Pixel coordinate grounding data:
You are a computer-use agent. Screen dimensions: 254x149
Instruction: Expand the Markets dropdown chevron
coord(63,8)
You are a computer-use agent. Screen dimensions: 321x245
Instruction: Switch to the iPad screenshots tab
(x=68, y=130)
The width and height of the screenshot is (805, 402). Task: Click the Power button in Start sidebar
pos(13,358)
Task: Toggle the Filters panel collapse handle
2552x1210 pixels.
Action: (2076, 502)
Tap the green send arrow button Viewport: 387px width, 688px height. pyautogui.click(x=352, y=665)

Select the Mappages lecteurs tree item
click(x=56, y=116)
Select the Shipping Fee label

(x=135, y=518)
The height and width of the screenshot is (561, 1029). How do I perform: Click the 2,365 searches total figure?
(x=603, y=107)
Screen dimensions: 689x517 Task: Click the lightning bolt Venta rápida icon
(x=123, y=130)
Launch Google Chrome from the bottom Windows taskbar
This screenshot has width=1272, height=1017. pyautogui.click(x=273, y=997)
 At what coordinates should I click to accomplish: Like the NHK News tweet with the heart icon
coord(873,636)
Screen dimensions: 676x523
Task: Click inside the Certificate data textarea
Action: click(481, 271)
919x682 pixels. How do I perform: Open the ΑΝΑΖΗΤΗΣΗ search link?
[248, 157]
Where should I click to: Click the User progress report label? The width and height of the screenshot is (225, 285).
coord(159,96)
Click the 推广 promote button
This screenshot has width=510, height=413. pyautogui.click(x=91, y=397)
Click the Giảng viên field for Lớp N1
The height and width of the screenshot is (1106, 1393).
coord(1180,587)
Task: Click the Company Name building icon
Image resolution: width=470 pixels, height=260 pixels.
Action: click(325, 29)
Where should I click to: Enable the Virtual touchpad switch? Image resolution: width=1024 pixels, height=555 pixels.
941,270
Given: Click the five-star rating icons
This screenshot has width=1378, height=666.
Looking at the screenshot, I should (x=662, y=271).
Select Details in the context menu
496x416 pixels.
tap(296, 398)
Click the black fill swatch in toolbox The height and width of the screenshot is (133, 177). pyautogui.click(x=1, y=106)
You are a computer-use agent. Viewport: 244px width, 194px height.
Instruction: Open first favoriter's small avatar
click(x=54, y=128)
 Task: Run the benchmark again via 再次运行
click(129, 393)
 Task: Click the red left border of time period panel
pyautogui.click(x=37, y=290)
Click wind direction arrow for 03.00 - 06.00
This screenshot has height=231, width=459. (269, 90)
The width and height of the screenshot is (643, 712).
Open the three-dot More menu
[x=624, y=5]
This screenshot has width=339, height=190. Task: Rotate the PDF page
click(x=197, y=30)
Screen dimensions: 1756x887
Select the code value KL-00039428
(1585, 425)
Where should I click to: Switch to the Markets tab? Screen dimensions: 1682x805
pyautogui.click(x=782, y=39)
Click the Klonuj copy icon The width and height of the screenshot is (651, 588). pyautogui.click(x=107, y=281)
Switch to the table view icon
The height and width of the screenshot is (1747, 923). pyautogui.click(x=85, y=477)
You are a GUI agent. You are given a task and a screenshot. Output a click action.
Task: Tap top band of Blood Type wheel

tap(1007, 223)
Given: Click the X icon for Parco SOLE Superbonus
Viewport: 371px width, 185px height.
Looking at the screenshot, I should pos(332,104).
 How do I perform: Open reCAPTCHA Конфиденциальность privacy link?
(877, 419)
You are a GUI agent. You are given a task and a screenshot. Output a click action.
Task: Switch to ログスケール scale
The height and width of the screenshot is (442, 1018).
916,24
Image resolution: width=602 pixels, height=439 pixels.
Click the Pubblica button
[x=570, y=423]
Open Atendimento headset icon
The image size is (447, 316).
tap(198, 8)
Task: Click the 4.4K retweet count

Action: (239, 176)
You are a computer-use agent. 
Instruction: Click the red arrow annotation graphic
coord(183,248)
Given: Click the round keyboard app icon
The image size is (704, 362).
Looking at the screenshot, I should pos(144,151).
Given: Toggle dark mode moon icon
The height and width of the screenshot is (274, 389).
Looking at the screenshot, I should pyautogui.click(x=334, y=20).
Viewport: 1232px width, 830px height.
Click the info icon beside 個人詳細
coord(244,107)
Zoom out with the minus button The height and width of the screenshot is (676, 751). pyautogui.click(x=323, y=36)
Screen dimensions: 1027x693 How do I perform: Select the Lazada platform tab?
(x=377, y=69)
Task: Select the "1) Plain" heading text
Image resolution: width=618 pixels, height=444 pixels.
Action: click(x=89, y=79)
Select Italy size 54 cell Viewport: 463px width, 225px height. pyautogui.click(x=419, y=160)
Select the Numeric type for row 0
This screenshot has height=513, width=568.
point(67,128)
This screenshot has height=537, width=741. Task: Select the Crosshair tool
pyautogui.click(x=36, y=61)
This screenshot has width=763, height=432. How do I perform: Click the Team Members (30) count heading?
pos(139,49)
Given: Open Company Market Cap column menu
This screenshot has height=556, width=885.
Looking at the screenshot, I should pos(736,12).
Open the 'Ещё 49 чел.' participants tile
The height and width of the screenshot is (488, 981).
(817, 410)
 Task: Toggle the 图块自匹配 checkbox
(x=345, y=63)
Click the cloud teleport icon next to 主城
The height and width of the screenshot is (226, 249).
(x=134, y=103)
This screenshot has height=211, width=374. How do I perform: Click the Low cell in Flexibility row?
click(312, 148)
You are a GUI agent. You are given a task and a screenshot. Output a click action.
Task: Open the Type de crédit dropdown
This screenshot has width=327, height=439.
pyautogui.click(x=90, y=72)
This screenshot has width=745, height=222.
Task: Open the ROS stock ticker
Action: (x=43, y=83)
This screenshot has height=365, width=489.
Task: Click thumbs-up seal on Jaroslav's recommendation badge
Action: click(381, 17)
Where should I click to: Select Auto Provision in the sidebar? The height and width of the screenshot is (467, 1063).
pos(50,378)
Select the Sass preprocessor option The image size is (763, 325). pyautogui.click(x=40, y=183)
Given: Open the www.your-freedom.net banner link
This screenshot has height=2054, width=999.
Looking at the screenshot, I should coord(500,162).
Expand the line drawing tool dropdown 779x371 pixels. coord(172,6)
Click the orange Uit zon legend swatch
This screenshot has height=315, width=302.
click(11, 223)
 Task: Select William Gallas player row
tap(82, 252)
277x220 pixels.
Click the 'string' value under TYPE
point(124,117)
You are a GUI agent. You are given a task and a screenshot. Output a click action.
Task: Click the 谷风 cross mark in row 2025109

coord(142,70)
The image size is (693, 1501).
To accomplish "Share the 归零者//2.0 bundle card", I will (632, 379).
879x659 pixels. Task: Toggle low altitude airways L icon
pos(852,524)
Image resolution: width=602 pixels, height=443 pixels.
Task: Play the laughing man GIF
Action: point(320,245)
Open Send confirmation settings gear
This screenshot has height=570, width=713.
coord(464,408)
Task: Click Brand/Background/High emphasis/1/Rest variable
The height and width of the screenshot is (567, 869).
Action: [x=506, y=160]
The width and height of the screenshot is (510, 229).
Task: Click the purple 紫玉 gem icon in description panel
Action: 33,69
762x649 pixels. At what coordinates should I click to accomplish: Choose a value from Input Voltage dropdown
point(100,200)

> **Exercise prompt**
Would you please give all of the entries above once more, exactly as they are?

> **Written response**
You are a computer-use agent. Screen dimensions: 254x149
Instruction: Expand the Markets dropdown chevron
coord(63,8)
You are a computer-use agent. Screen dimensions: 321x245
Instruction: Switch to the iPad screenshots tab
(x=68, y=130)
The width and height of the screenshot is (805, 402). Task: Click the Power button in Start sidebar
pos(13,358)
Task: Toggle the Filters panel collapse handle
2552x1210 pixels.
Action: (2076, 502)
Tap the green send arrow button Viewport: 387px width, 688px height. pyautogui.click(x=352, y=665)

Select the Mappages lecteurs tree item
click(x=56, y=116)
Select the Shipping Fee label

(x=135, y=518)
The height and width of the screenshot is (561, 1029). How do I perform: Click the 2,365 searches total figure?
(x=603, y=107)
Screen dimensions: 689x517 Task: Click the lightning bolt Venta rápida icon
(x=123, y=130)
Launch Google Chrome from the bottom Windows taskbar
This screenshot has width=1272, height=1017. pyautogui.click(x=273, y=997)
 At what coordinates should I click to accomplish: Like the NHK News tweet with the heart icon
coord(873,636)
Screen dimensions: 676x523
Task: Click inside the Certificate data textarea
Action: click(481, 271)
919x682 pixels. How do I perform: Open the ΑΝΑΖΗΤΗΣΗ search link?
[248, 157]
Where should I click to: Click the User progress report label? The width and height of the screenshot is (225, 285).
coord(159,96)
Click the 推广 promote button
This screenshot has width=510, height=413. pyautogui.click(x=91, y=397)
Click the Giảng viên field for Lớp N1
The height and width of the screenshot is (1106, 1393).
coord(1180,587)
Task: Click the Company Name building icon
Image resolution: width=470 pixels, height=260 pixels.
Action: click(325, 29)
Where should I click to: Enable the Virtual touchpad switch? Image resolution: width=1024 pixels, height=555 pixels.
941,270
Given: Click the five-star rating icons
This screenshot has width=1378, height=666.
Looking at the screenshot, I should (x=662, y=271).
Select Details in the context menu
496x416 pixels.
tap(296, 398)
Click the black fill swatch in toolbox The height and width of the screenshot is (133, 177). pyautogui.click(x=1, y=106)
You are a computer-use agent. Viewport: 244px width, 194px height.
Instruction: Open first favoriter's small avatar
click(x=54, y=128)
 Task: Run the benchmark again via 再次运行
click(129, 393)
 Task: Click the red left border of time period panel
pyautogui.click(x=37, y=290)
Click wind direction arrow for 03.00 - 06.00
This screenshot has height=231, width=459. (269, 90)
The width and height of the screenshot is (643, 712).
Open the three-dot More menu
[x=624, y=5]
This screenshot has width=339, height=190. Task: Rotate the PDF page
click(x=197, y=30)
Screen dimensions: 1756x887
Select the code value KL-00039428
(1585, 425)
Where should I click to: Switch to the Markets tab? Screen dimensions: 1682x805
pyautogui.click(x=782, y=39)
Click the Klonuj copy icon The width and height of the screenshot is (651, 588). pyautogui.click(x=107, y=281)
Switch to the table view icon
The height and width of the screenshot is (1747, 923). pyautogui.click(x=85, y=477)
You are a GUI agent. You are given a task and a screenshot. Output a click action.
Task: Tap top band of Blood Type wheel

tap(1007, 223)
Given: Click the X icon for Parco SOLE Superbonus
Viewport: 371px width, 185px height.
Looking at the screenshot, I should pos(332,104).
 How do I perform: Open reCAPTCHA Конфиденциальность privacy link?
(877, 419)
You are a GUI agent. You are given a task and a screenshot. Output a click action.
Task: Switch to ログスケール scale
The height and width of the screenshot is (442, 1018).
916,24
Image resolution: width=602 pixels, height=439 pixels.
Click the Pubblica button
[x=570, y=423]
Open Atendimento headset icon
The image size is (447, 316).
tap(198, 8)
Task: Click the 4.4K retweet count

Action: (239, 176)
You are a computer-use agent. 
Instruction: Click the red arrow annotation graphic
coord(183,248)
Given: Click the round keyboard app icon
The image size is (704, 362).
Looking at the screenshot, I should pos(144,151).
Given: Toggle dark mode moon icon
The height and width of the screenshot is (274, 389).
Looking at the screenshot, I should pyautogui.click(x=334, y=20).
Viewport: 1232px width, 830px height.
Click the info icon beside 個人詳細
coord(244,107)
Zoom out with the minus button The height and width of the screenshot is (676, 751). pyautogui.click(x=323, y=36)
Screen dimensions: 1027x693 How do I perform: Select the Lazada platform tab?
(x=377, y=69)
Task: Select the "1) Plain" heading text
Image resolution: width=618 pixels, height=444 pixels.
Action: click(x=89, y=79)
Select Italy size 54 cell Viewport: 463px width, 225px height. pyautogui.click(x=419, y=160)
Select the Numeric type for row 0
This screenshot has height=513, width=568.
point(67,128)
This screenshot has height=537, width=741. Task: Select the Crosshair tool
pyautogui.click(x=36, y=61)
This screenshot has width=763, height=432. How do I perform: Click the Team Members (30) count heading?
pos(139,49)
Given: Open Company Market Cap column menu
This screenshot has height=556, width=885.
Looking at the screenshot, I should pos(736,12).
Open the 'Ещё 49 чел.' participants tile
The height and width of the screenshot is (488, 981).
(817, 410)
 Task: Toggle the 图块自匹配 checkbox
(x=345, y=63)
Click the cloud teleport icon next to 主城
The height and width of the screenshot is (226, 249).
(x=134, y=103)
This screenshot has height=211, width=374. How do I perform: Click the Low cell in Flexibility row?
click(312, 148)
You are a GUI agent. You are given a task and a screenshot. Output a click action.
Task: Open the Type de crédit dropdown
This screenshot has width=327, height=439.
pyautogui.click(x=90, y=72)
This screenshot has width=745, height=222.
Task: Open the ROS stock ticker
Action: (x=43, y=83)
This screenshot has height=365, width=489.
Task: Click thumbs-up seal on Jaroslav's recommendation badge
Action: click(381, 17)
Where should I click to: Select Auto Provision in the sidebar? The height and width of the screenshot is (467, 1063).
pos(50,378)
Select the Sass preprocessor option The image size is (763, 325). pyautogui.click(x=40, y=183)
Given: Open the www.your-freedom.net banner link
This screenshot has height=2054, width=999.
Looking at the screenshot, I should coord(500,162).
Expand the line drawing tool dropdown 779x371 pixels. coord(172,6)
Click the orange Uit zon legend swatch
This screenshot has height=315, width=302.
click(11, 223)
 Task: Select William Gallas player row
tap(82, 252)
277x220 pixels.
Click the 'string' value under TYPE
point(124,117)
You are a GUI agent. You are given a task and a screenshot. Output a click action.
Task: Click the 谷风 cross mark in row 2025109

coord(142,70)
The image size is (693, 1501).
To accomplish "Share the 归零者//2.0 bundle card", I will (632, 379).
879x659 pixels. Task: Toggle low altitude airways L icon
pos(852,524)
Image resolution: width=602 pixels, height=443 pixels.
Task: Play the laughing man GIF
Action: point(320,245)
Open Send confirmation settings gear
This screenshot has height=570, width=713.
coord(464,408)
Task: Click Brand/Background/High emphasis/1/Rest variable
The height and width of the screenshot is (567, 869).
Action: [x=506, y=160]
The width and height of the screenshot is (510, 229).
Task: Click the purple 紫玉 gem icon in description panel
Action: 33,69
762x649 pixels. At what coordinates should I click to accomplish: Choose a value from Input Voltage dropdown
point(100,200)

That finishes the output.